Prosecutions for breaching health and safety laws may be record low levels, but businesses should not relax their standards, a health and safety lawyer stated today.

Bruce Craig, of Pinsent Masons, was responding to figures showing that the Health & Safety Executive (HSE) prosecuted just under 400 cases in the UK in 2018-19, the lowest number for five years and a drop of 23% on the previous year. The number of cases taken to court has dropped by over a third since 2014-15's total of 600.

HSE inspectors are taking longer to complete investigations, with 65% of fatal investigations completed within 12 months of the incident, compared to 81% the year before, while total fines issued for health and safety offences in the same period dropped from £71.6m to £54.5m.
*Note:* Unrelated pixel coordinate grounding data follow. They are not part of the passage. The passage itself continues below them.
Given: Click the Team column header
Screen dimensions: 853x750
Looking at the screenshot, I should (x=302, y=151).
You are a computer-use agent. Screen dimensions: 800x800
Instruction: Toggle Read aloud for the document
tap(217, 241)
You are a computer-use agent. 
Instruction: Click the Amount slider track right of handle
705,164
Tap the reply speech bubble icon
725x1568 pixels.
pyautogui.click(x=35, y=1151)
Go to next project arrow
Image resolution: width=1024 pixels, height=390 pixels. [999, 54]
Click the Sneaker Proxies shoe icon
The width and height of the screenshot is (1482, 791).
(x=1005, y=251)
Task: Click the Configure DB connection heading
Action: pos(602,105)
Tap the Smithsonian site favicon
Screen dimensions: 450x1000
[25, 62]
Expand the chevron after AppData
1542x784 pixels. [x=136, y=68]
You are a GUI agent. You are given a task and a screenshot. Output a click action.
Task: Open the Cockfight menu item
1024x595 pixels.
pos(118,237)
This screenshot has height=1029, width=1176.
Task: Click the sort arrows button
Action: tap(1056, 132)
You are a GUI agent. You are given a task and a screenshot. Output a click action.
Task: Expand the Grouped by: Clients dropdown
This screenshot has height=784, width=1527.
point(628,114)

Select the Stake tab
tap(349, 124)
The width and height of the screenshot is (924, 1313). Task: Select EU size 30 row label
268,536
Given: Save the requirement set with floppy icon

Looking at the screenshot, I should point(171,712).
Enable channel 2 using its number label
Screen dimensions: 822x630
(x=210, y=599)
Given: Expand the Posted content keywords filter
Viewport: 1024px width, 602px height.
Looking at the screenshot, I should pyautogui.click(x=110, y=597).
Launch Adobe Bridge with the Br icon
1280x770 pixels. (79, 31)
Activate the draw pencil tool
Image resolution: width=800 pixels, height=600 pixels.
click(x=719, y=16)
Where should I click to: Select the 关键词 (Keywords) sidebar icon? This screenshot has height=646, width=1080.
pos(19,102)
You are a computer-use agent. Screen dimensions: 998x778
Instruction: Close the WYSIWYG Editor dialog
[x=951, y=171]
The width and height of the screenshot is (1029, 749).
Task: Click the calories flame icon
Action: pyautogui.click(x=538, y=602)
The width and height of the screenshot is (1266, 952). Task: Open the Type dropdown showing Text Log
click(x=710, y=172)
Mr Craig, a partner in Pinsent Masons’ Aberdeen office who specialises in health and safety, shipping and commercial disputes, said the decline could be down to the requirement for inspectors to be more thorough in their investigations in recent years.

He commented: “The HSE have indicated a factor in the fall in prosecutions could be a larger than normal number of inspectors in training, but it could also be that higher standards applied to investigations than was the case some years ago require more forensic and time-consuming inquiries.

“While the figures are surprising, they may be indicative of an increased safety culture in UK business resulting in fewer accidents. It certainly would be wrong and shortsighted for businesses to believe that fewer prosecutions mean that standards can slip with impunity. Simply put, the law will catch up eventually and standards have to remain high not only to comply with the law, but also on a moral basis to keep everyone as safe as possible.”

He added: “In developed systems of justice such as exist throughout the UK, it is unfortunate to say the least that health and safety cases are routinely taking three to four years, often longer, to get to court.

“That is unfair to anyone injured, to the family of anyone killed, to witnesses and to accused parties, and is also detrimental to the interests of justice. The longer it takes between an incident occurring and it getting to court, the greater the risk that, due to the passage of time, the evidence of witnesses is not accepted at trial as being reliable or credible.

“What compounds this is that even when reports are sent by the HSE to the prosecutors, they themselves are under significant resourcing pressures, resulting in even further delays in the case getting to court.”